Abstract
AIM: To determine the prevalence and clinical relevance of isolated antibodies to hepatitis B core antigen as the only marker of infection (“anti-HBc alone”) among human immunodeficiency virus (HIV) type-1 infected patients. Occult hepatitis B infection frequency was also evaluated.
METHODS: Three hundred and forty eight histories from 2388 HIV-positive patients were randomly reviewed. Patients with serological markers of hepatitis B virus (HBV) infection were classified into three groups: past hepatitis, “anti-HBc alone” and chronic hepatitis. Determination of DNA from HBV, and RNA and genotype from hepatitis C virus (HCV) were performed on “anti-HBc alone” patients.

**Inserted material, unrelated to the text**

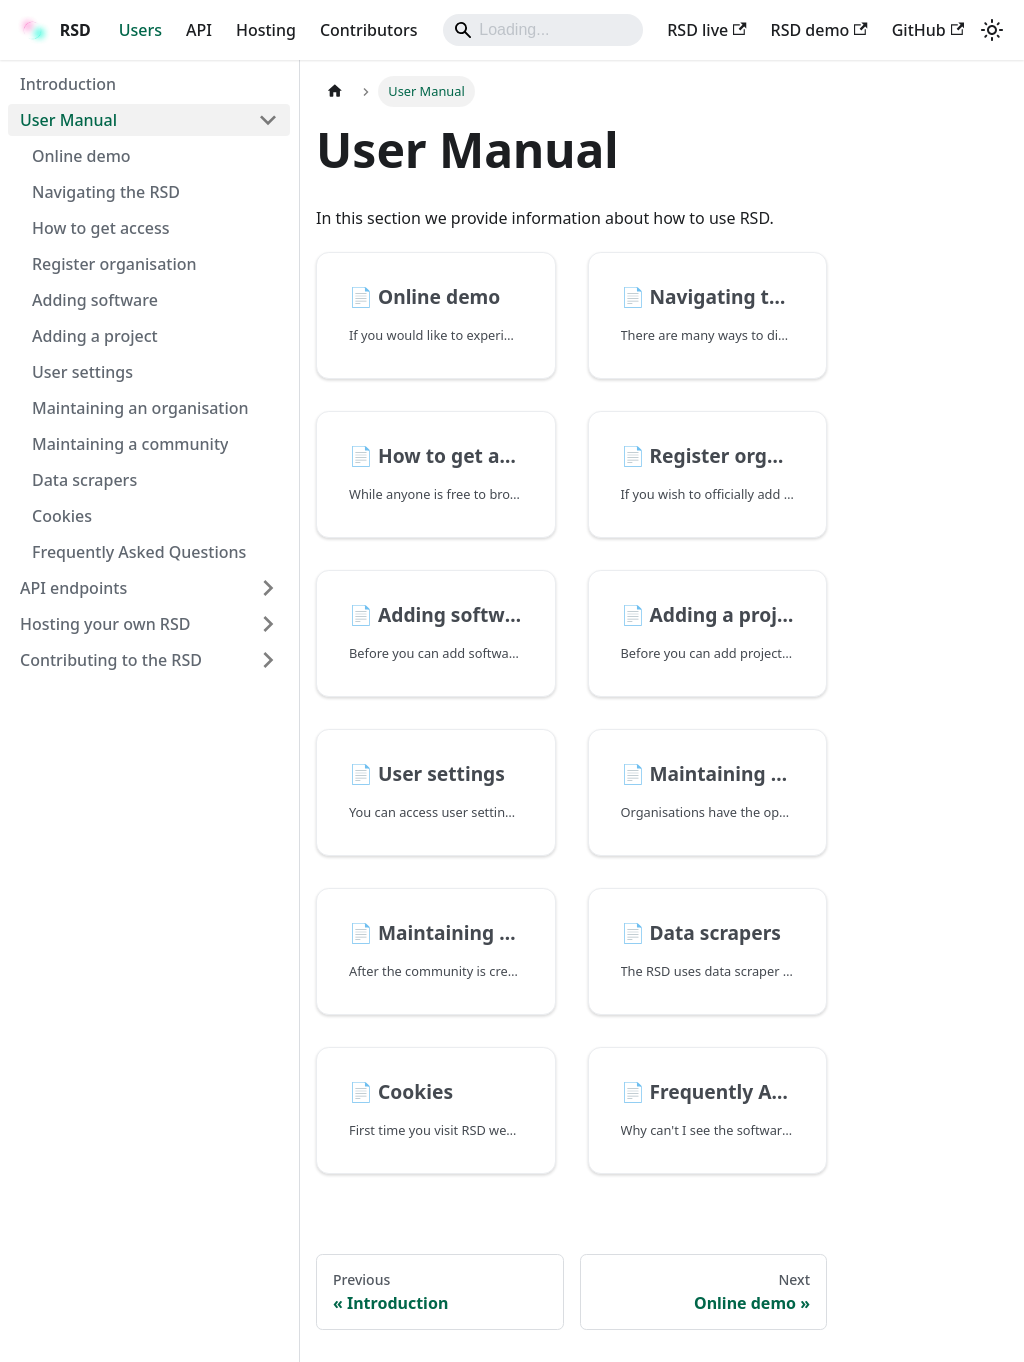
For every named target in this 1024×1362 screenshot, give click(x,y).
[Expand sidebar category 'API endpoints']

RESULTS: One hundred and eighty seven (53.7%) HIV-positive patients had markers of HBV infection: 118 past infection (63.1%), 14 chronic hepatitis (7.5%) and 55 “anti-HBc alone” (29.4%). Younger age [2.3-fold higher per every 10 years younger; 95% confidence intervals (CI) 1.33-4.00] and antibodies to HCV infection [odds ratio (OR) 2.87; 95% CI 1.10-7.48] were factors independently associated with the “anti-HBc alone” pattern. No differences in liver disease frequency were detected between both groups. Serum levels of anti-HBs were not associated with HCV infection (nor viral replication or HCV genotype), or with HIV replication or CD4 level. No “anti-HBc alone” patient tested positive for HBV DNA.
CONCLUSION: “Anti-HBc alone” prevalence in HIV-positive patients was similar to previously reported data and was associated with a younger age and with antibodies to HCV infection. In clinical practice, HBV DNA determination should be performed only in those patients with clinical or analytical signs of liver injury.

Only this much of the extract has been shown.